The plaintiff’s sale to Boss, with the faculty of redemption, of which she after-wards availed herself, left matters where' they stood before ; one who possesses property without a title, cannot acquire title by selling the property and buying it back.
Martha Hinson, then, has failed to establish her title to the slave.
Robert M. Hinson claims under a deed from John Hinson, of the following tenor:
“State oe Alabama, Lowndes County.
“ Know all men by these presents, that John Hinson, of said county and State, for and in consideration of the sum of seven hundred dollars to me in hand paid, I have granted, bargained, sold, and by these presents do hereby grant, bargain and sell, unto my son, Robert M. Hinson, a certain negro girl, named Ghat or Charity, aged about eighteen years, of dark complexion, now in the possession of Martha Beard, of the parish of Morehouse, to have and to hold unto the said Robert M. Hinson, all my right, title and interest thereto, his heirs and assigns, to his and their own proper use, benefit and behoof, forever, in fee simple.
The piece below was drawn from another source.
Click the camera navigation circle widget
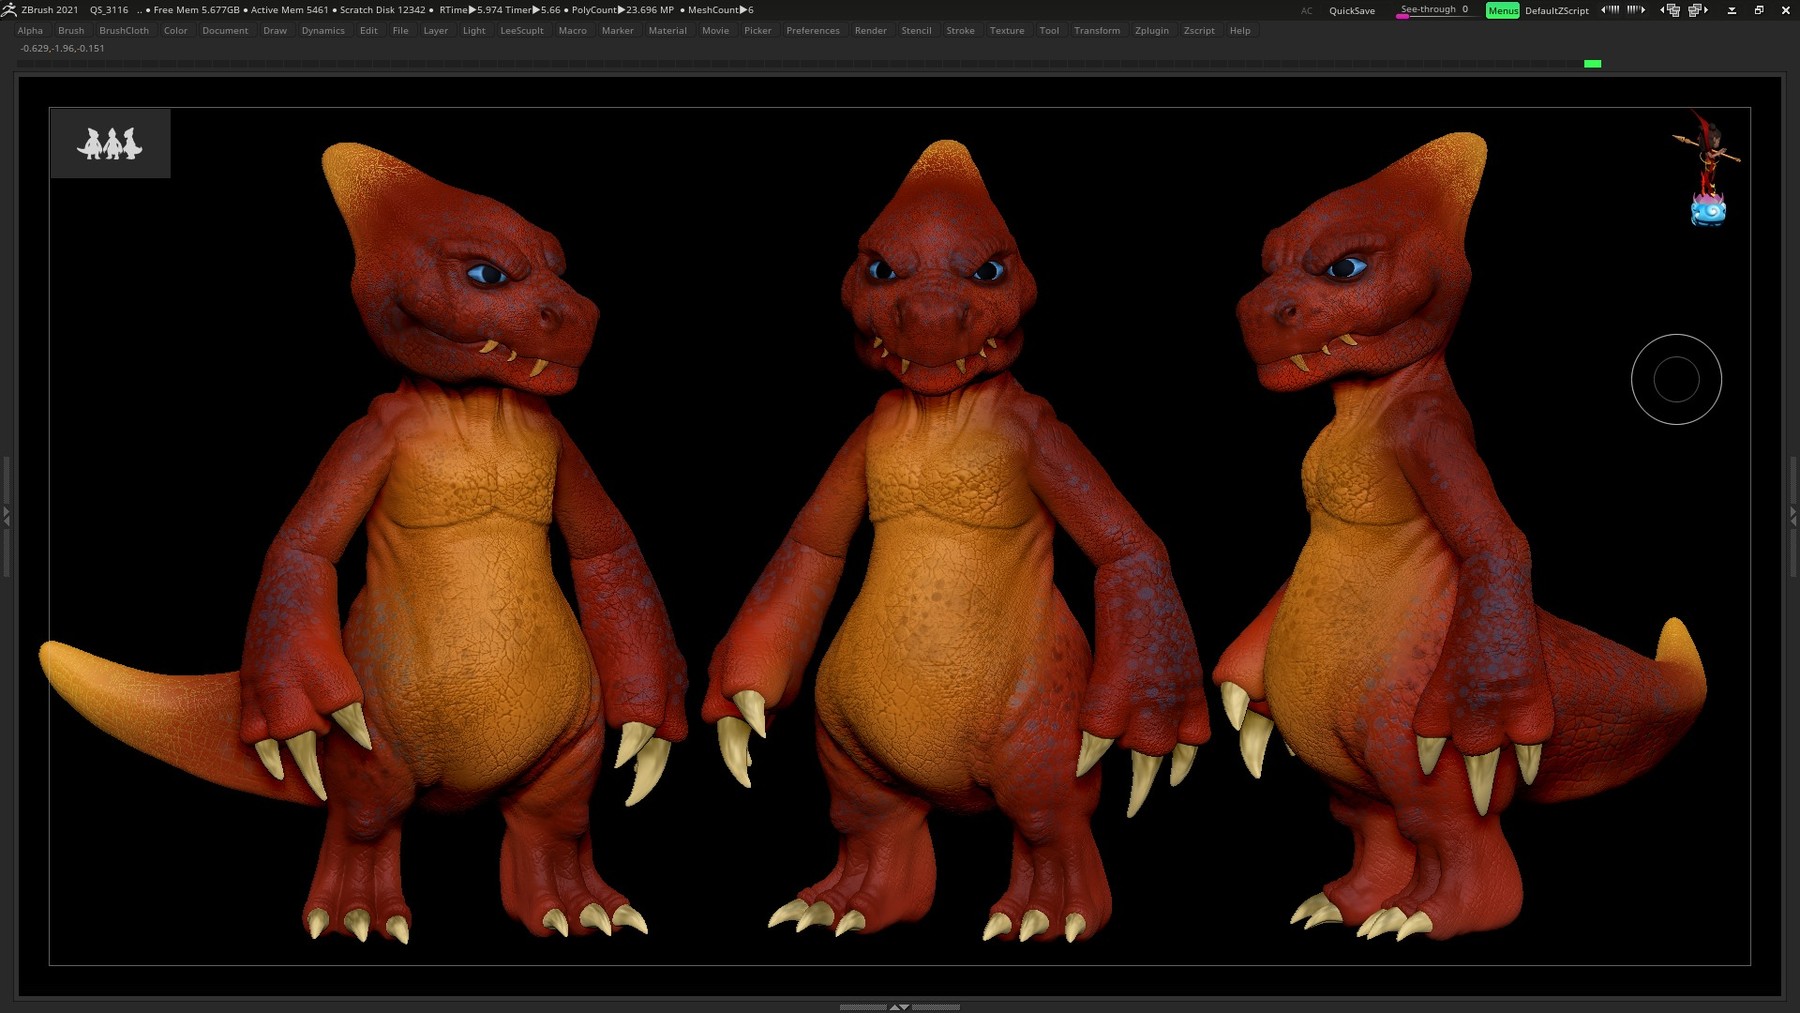 pos(1676,379)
“In testimony whereof, I have hereunto signed my name in presence of the undersigned witnesses, this, the 12th day of April, A. D., 1851.
“(Signed,) John Hinson.”
It is objected by the plaintiff, that this deed is void, because it was unaccompanied by a delivery of the property. The vendor gave the vendee a delivery order on his daughter, the plaintiff herself, to whom, by her own showing, he had loaned the slave subject to his call. She surely cannot be permitted to set up her own refusal to obey this order, as a reason for defeating the defendant’s title.
Again : it is objected that there was no real consideration for the sale. The plaintiff has pleaded no such defence to the suit of Robert Hinson, as to authorize her to inquire into the consideration.
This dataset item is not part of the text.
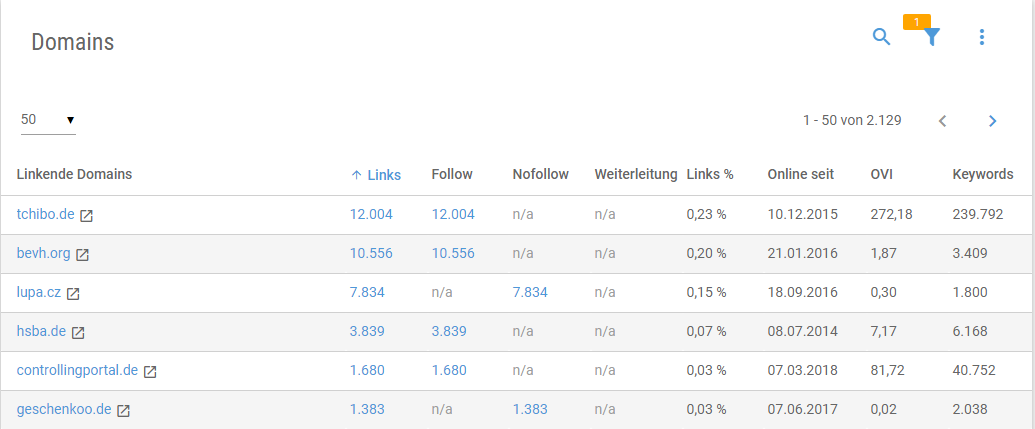Image resolution: width=1035 pixels, height=429 pixels.
Task: Sort by Keywords column header
Action: [983, 174]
Lastly: it is said that at the time of the execution of the deed, John Hin-son, was incapable of contracting, by reason of insanity.
This plea is not established to our satisfaction. It appears that in 1840, an accident befell him, which had the effect somewhat to impair his intellect. In 1849, an inquisitio de lunático inquirendo, was had before the Orphans’ Court of Lowndes county, with a view to test the question and to appoint a guardian for him, if it should be found necessary; but a jury of his neighbors found that he was capable of taking care of himself and his property, whereupon the proceedings were dismissed.
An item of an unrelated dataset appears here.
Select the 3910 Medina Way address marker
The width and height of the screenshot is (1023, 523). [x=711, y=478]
It is not shown that he became any worse after this investigation, up to the time the act in question was executed, and the presumption is, that he continued capable to transact business. There is also positive evidence to corroborate the presumption.
As we find the verdict of the jury to be in accordance with the law and evidence, it is ordered that the judgment of the District Court rendered in pursuance thereof, be affirmed, with costs.